*About this exercise*: I would like you to restate each record word for word.

──────── Extracted records ────────

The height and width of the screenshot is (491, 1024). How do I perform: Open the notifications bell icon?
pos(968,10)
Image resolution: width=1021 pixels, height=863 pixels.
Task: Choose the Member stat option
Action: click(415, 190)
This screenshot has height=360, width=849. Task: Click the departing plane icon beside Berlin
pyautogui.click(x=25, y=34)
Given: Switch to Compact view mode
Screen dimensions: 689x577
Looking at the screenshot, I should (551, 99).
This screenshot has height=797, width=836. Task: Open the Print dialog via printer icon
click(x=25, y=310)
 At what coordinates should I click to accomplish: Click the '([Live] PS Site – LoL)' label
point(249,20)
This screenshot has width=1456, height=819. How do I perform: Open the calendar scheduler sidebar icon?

────────

*Response box*:
The height and width of the screenshot is (491, 1024). How do I perform: Open the notifications bell icon?
pos(968,10)
Image resolution: width=1021 pixels, height=863 pixels.
Task: Choose the Member stat option
Action: click(415, 190)
This screenshot has height=360, width=849. Task: Click the departing plane icon beside Berlin
pyautogui.click(x=25, y=34)
Given: Switch to Compact view mode
Screen dimensions: 689x577
Looking at the screenshot, I should (551, 99).
This screenshot has height=797, width=836. Task: Open the Print dialog via printer icon
click(x=25, y=310)
 At what coordinates should I click to accomplish: Click the '([Live] PS Site – LoL)' label
point(249,20)
This screenshot has width=1456, height=819. How do I perform: Open the calendar scheduler sidebar icon?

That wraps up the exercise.